++++ Stored data ++++

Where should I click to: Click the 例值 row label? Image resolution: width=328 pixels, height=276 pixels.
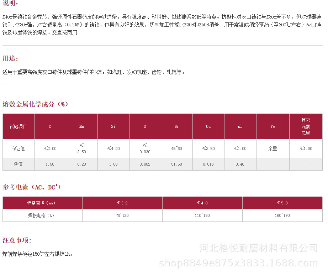tap(18, 164)
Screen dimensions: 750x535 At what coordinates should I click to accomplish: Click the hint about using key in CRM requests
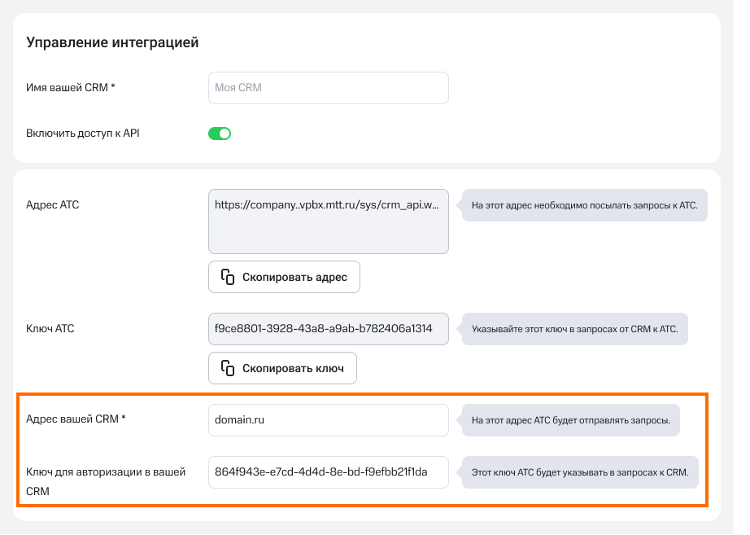click(x=574, y=330)
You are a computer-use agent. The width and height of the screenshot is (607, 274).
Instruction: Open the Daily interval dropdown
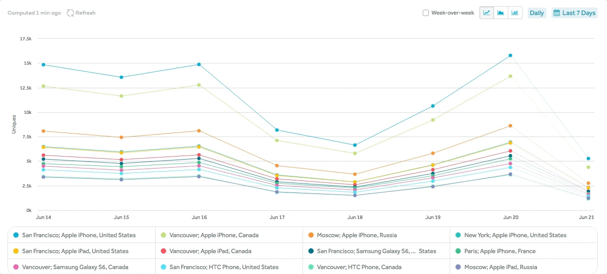point(537,13)
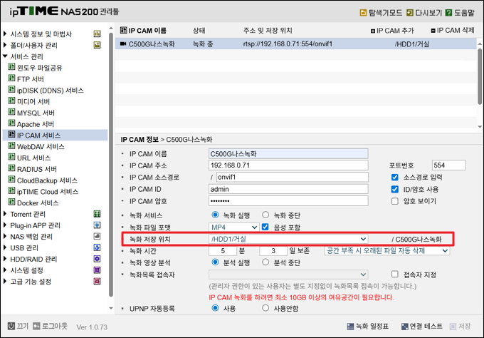Click the 끄기 power off icon
Image resolution: width=484 pixels, height=338 pixels.
(11, 326)
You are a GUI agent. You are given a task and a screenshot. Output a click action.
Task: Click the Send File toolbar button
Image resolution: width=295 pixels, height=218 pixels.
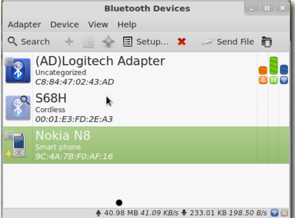tap(228, 42)
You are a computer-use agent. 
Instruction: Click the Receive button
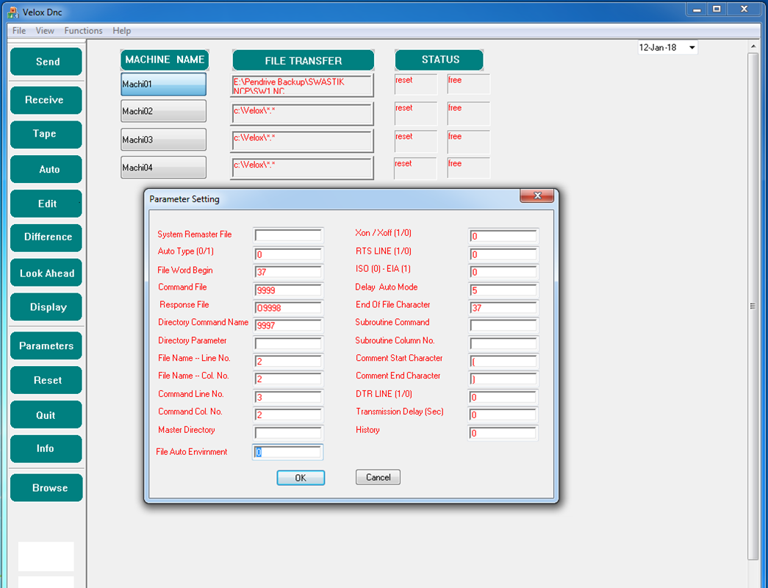[x=46, y=100]
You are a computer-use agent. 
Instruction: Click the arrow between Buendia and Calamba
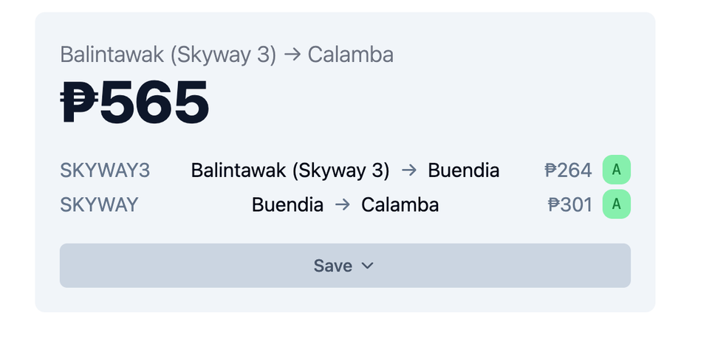click(x=342, y=204)
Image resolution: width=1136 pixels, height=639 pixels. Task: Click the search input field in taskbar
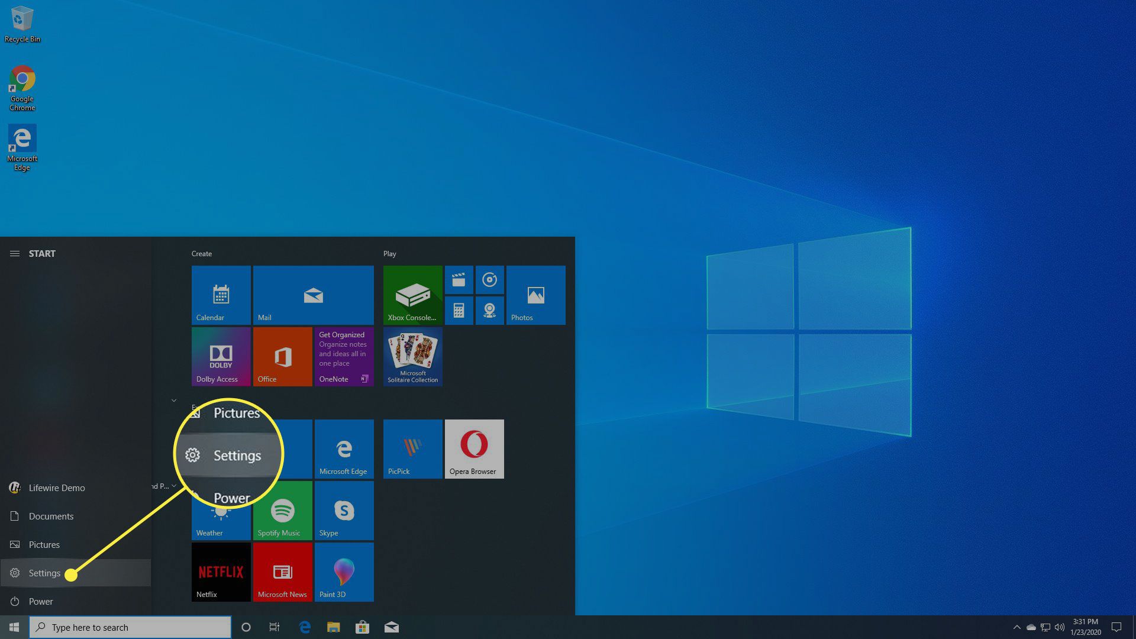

++++

> **What you will do**:
Scan the entries for the word "agent". Report each line that has it.

> **Response area**:
You are a computer-use agent. The width and height of the screenshot is (607, 274).
You are a GUI agent. You are given a task and a screenshot. Output a click action.
You are a computer-use agent. 
You are a computer-use agent. 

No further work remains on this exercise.